**EXERCISE AIM**
Beginning with the line that contains "Screen dimensions: 471x321", transcribe the rest of the listing below exactly, including its last line, and exclude any pictures.

**SUPPLIED DATA**
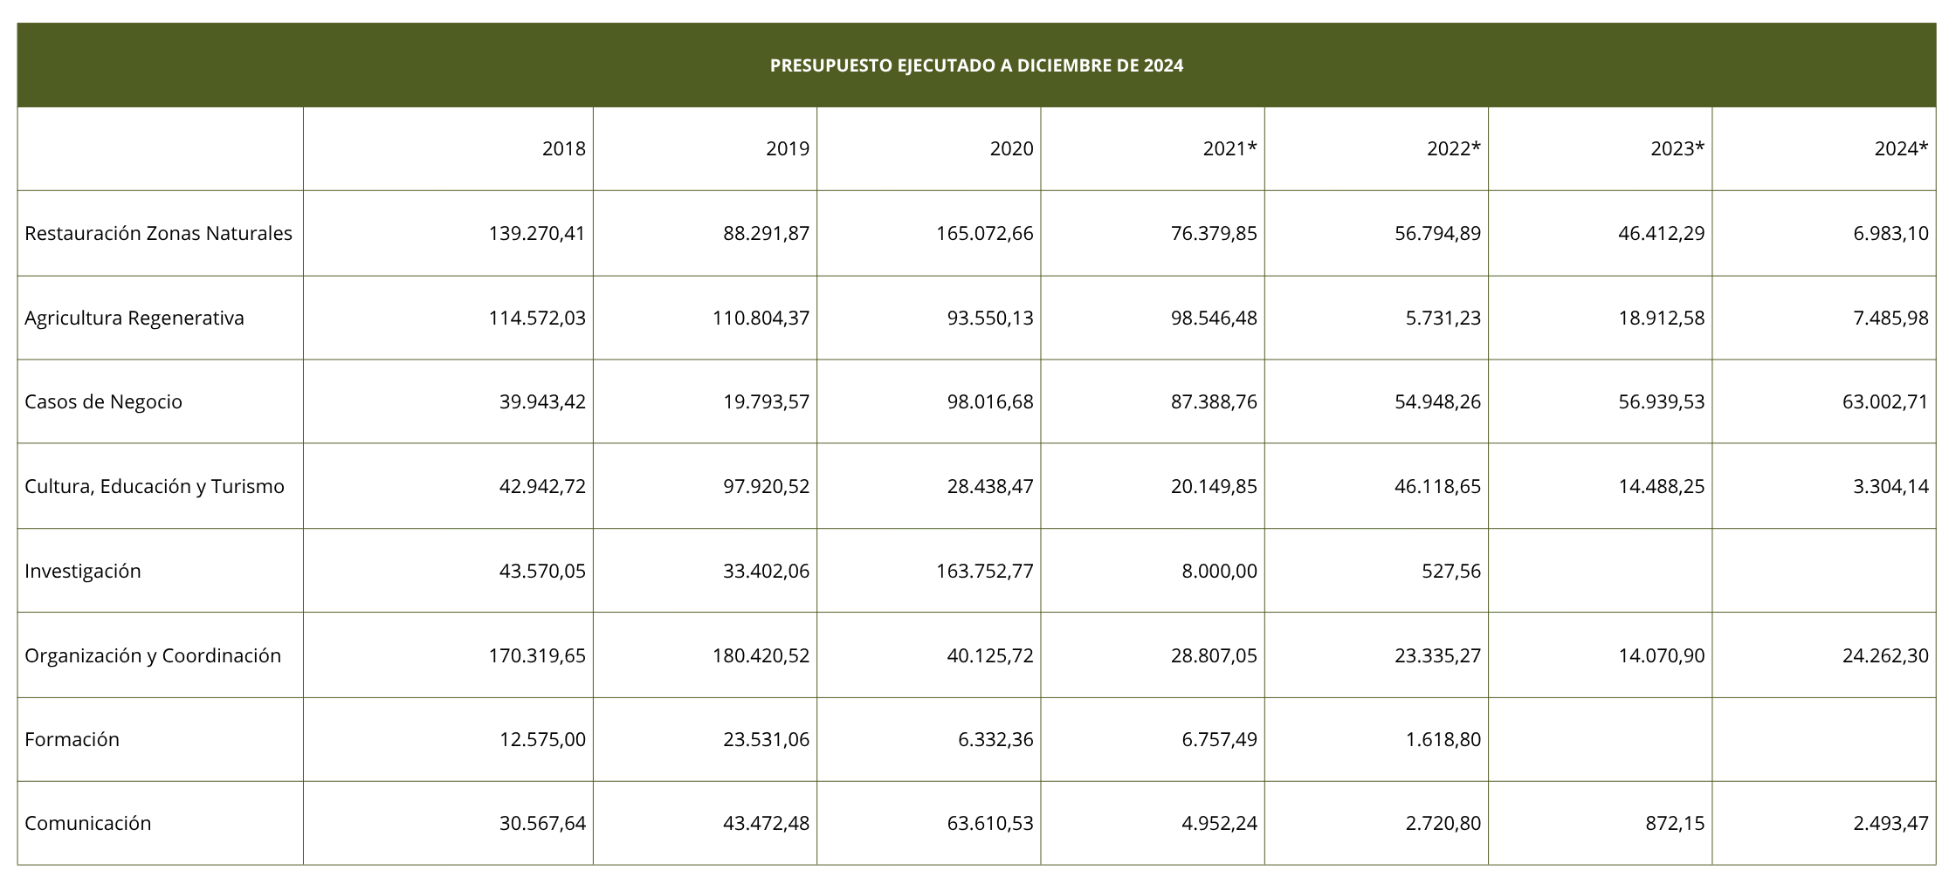Click the Comunicación row label

tap(87, 824)
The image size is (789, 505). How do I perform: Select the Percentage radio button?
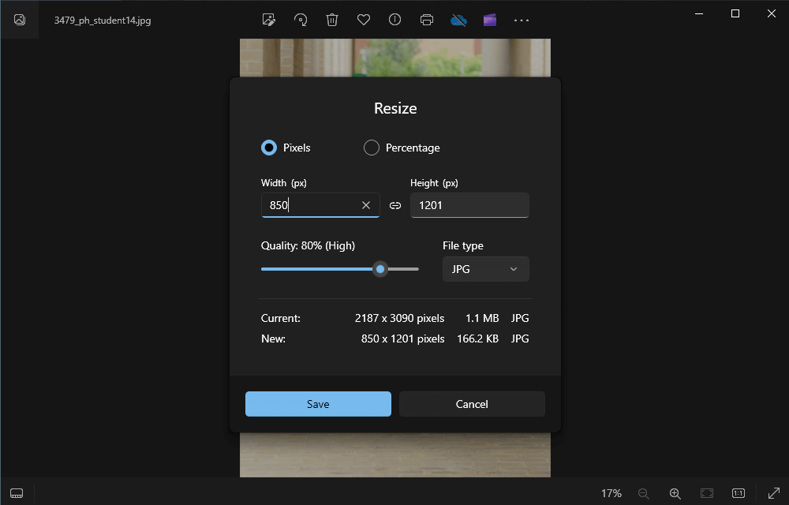[372, 148]
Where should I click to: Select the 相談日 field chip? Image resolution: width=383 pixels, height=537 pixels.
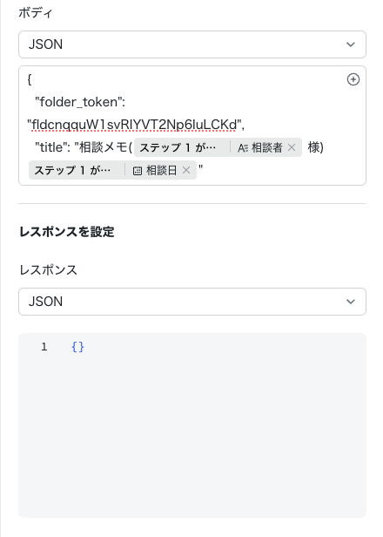[x=112, y=170]
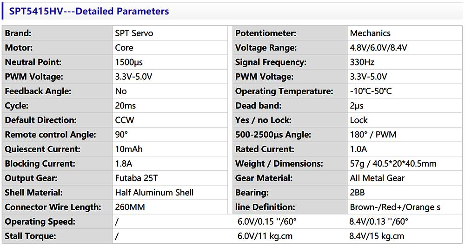Select the 4.8V/6.0V/8.4V voltage range value
The height and width of the screenshot is (246, 465).
(379, 48)
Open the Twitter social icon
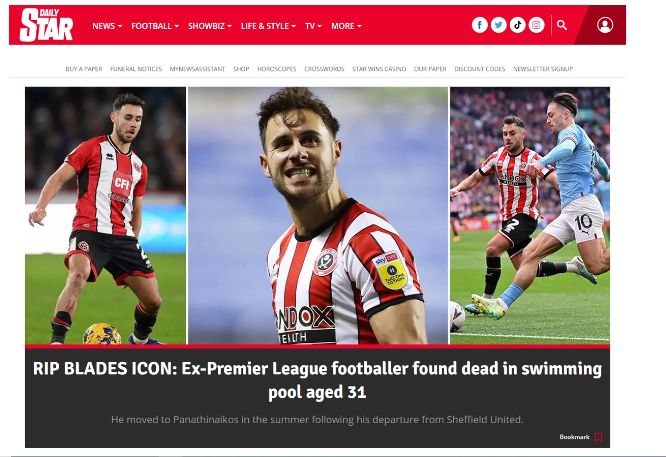Image resolution: width=666 pixels, height=457 pixels. tap(499, 25)
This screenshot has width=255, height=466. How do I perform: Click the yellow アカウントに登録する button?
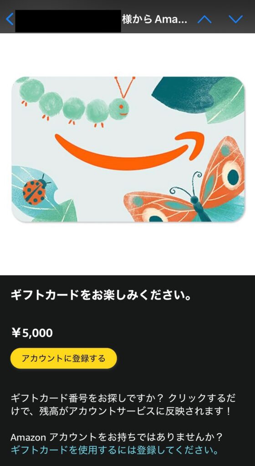pyautogui.click(x=64, y=358)
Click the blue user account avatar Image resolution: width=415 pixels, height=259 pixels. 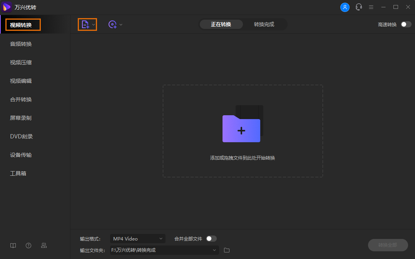tap(345, 7)
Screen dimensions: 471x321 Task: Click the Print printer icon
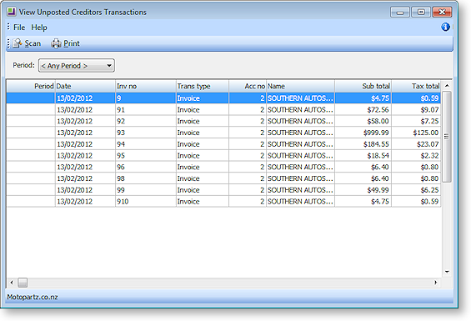(56, 43)
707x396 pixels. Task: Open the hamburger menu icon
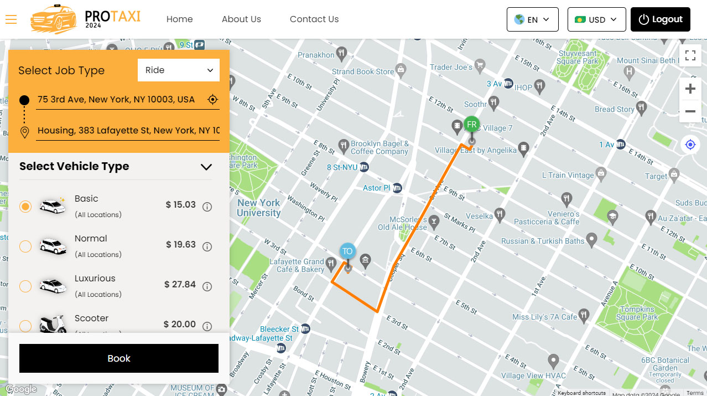[11, 19]
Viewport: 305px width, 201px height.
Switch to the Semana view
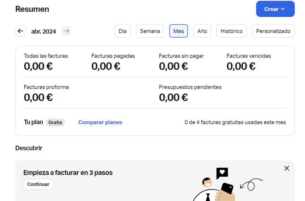coord(150,31)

**WORKED SOLUTION**
Screen dimensions: 471x321 Task: Click the Print printer icon
(56, 43)
707x396 pixels. Task: Open the hamburger menu icon
[11, 19]
Viewport: 305px width, 201px height.
Switch to the Semana view
coord(150,31)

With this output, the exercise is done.